-- Opening Marker --

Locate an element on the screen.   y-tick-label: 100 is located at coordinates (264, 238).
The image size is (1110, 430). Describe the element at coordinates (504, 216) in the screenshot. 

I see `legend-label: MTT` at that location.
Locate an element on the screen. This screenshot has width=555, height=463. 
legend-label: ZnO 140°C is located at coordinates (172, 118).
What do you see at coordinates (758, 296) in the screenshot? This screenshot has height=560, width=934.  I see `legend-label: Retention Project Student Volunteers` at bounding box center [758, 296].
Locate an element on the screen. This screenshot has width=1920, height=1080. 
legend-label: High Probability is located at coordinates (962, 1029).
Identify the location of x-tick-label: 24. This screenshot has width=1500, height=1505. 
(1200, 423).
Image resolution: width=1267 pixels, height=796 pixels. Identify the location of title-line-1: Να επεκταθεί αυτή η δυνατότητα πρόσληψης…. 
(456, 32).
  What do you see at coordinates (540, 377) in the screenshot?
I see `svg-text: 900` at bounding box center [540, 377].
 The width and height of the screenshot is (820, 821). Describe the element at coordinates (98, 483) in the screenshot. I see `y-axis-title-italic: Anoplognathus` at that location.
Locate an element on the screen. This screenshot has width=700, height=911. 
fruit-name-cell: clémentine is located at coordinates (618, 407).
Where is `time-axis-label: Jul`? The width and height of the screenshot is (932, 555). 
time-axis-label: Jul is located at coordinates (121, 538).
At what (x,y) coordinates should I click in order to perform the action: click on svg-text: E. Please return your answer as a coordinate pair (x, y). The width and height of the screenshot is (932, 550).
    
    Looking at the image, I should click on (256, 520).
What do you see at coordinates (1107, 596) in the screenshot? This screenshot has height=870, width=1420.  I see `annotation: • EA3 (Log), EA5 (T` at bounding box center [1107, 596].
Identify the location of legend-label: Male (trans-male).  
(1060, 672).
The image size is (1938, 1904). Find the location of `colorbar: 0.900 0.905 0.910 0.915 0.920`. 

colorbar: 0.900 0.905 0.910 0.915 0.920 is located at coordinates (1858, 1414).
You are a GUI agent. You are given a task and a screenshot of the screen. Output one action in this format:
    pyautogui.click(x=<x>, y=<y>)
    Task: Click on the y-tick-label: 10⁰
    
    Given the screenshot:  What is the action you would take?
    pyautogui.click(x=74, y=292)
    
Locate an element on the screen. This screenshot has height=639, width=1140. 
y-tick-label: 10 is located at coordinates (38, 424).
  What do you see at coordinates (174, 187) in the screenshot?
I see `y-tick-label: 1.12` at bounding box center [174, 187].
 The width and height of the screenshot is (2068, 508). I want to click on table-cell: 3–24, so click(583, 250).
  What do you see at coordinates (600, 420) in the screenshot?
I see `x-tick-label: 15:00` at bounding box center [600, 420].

-- Closing Marker --

Task statement: Copy the lines of the material above exactly, starting with the line that contains "Identify the location of legend-label: Male" and ending with the line that contains "pyautogui.click(x=74, y=292)", both included.

Result of the task:
Identify the location of legend-label: Male (trans-male).  
(1060, 672).
The image size is (1938, 1904). Find the location of `colorbar: 0.900 0.905 0.910 0.915 0.920`. 

colorbar: 0.900 0.905 0.910 0.915 0.920 is located at coordinates (1858, 1414).
You are a GUI agent. You are given a task and a screenshot of the screen. Output one action in this format:
    pyautogui.click(x=<x>, y=<y>)
    Task: Click on the y-tick-label: 10⁰
    
    Given the screenshot:  What is the action you would take?
    pyautogui.click(x=74, y=292)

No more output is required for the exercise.